Enjoy a healthy start to your morning with these easy to make and tasty Gluten Free Carrot Coconut Pancakes that are high in fiber and protein.
We’re not a gluten free household. We’re extremely fortunate to not have any dietary restrictions in our household, and if you saw the quantity and variety of food our kids inhale on a daily basis, you would see that they eat pretty much anything and everything. Occasionally I do like to experiment with gluten free options because a) I could definitely live with a little less processed flour in my diet and b) one of my best friend’s is gluten intolerant and she has promised me that she’ll come visit soon, so I need to get creative in the kitchen (yes, Malynda, I’m referring to you). Do you like my carrots? I buy the organic colorful ones at Trader Joe’s. They make me happy.

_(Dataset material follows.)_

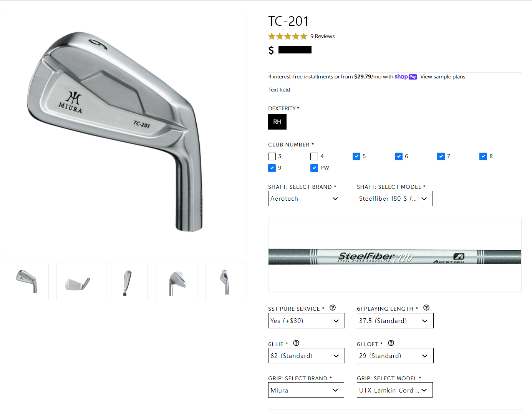The image size is (532, 411).
Task: Open the Steelfiber shaft model dropdown
Action: [395, 198]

Here’s how my brain works when it comes to recipes like these: 1) Easter is coming soon, I should make something with carrots. Because bunnies eat carrots, and when I think of Easter, I think of bunnies. 2) Oh, I know. I like carrot cake, so I’m sure carrot pancakes would be really good. 3) Look at that big bag of organic coconut flour I’ve never used. Carrot would go really well with coconut. I should use that. 4) Weird, the bag of coconut flour says you can use it for part of the flour in your recipe, but you need some other kind of flour too. Carrot and coconut seem pretty healthy… should I go the healthy route? 5) Yeah, let’s do healthy and dial it up and notch and make them gluten free too by using oats. 6) Why not go the extra mile and give them a little protein push with some greek yogurt.

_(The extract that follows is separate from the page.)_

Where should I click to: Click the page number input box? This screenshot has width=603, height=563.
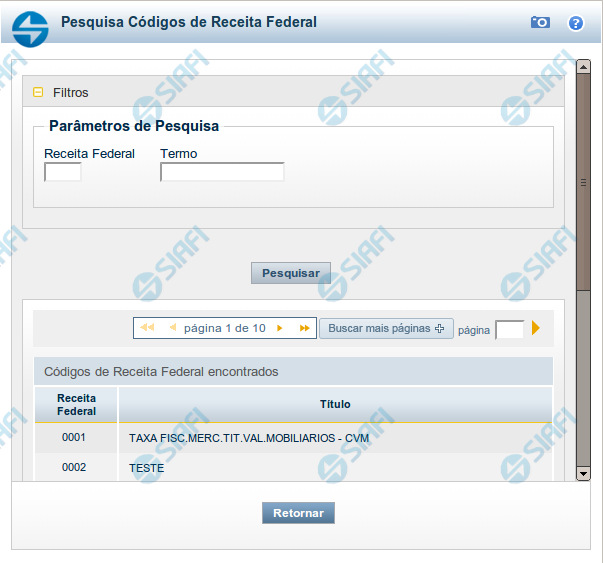(x=509, y=329)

So, I have never cooked with coconut flour before. It smells divine. This stuff is super high in fiber, though, which means that it will suck up any liquid instantly. I feel like I had the right amount of liquid between the coocnut mulk and the yogurt and the syrup, but the batter was still thick.
I started off by making “normal” sized pancakes, however these little gems were pretty hard to flip. My advice to you is to make lots of little pancakes that are no wider than your spatula. You should also cook them on very low heat to allow them to set without burning before you flip them. The result is a super delicious good-for-you pancake that will fill your belly and give you energy to sustain you through the morning. My kids gobbled them up and were fighting over the last ones. I plan on making this many more times. YUM!
- 1 cup rolled or steel cut oats
- 1/2 cup coconut flour
- 1 teaspoon cinnamon
- 1 teaspoon baking powder
- 1/2 teaspoon salt
- 2 large eggs
- 5.3 ounce container nonfat greek yogurt (I used Trader Joe's honey flavor)
- 1/2 cup unsweetened applesauce (I used vanilla bean pear sauce I had on hand)
- 2 tablespoons maple syrup
- 1 teaspoon pure vanilla extract
- 1 cup shredded carrots, packed
- 2/3 cup lite coconut milk (I use canned)
- 1 tablespoon butter
- Process oats in blender until they are as fine as flour. Add oat flour to medium sized bowl and combine with coconut flour, cinnamon, baking powder, and salt. Set aside.
- Add eggs, yogurt, applesauce, maple syrup, vanilla, shredded carrots, and coconut milk to blender. On low speed, process until well combined and shredded carrots are as small specs. Add wet contents of blender to dry ingredients and stir just until combined. Do not over mix.
- Heat griddle on low heat and melt butter. Spoon small amounts of batter onto griddle to form small pancakes. These are tricky to flip, so smaller is better. Cook until pancake isn't very wet, then flip only once and do not smash down. Remove from griddle when both sides are lightly golden brown. Serve with pure maple syrup and toasted coconut.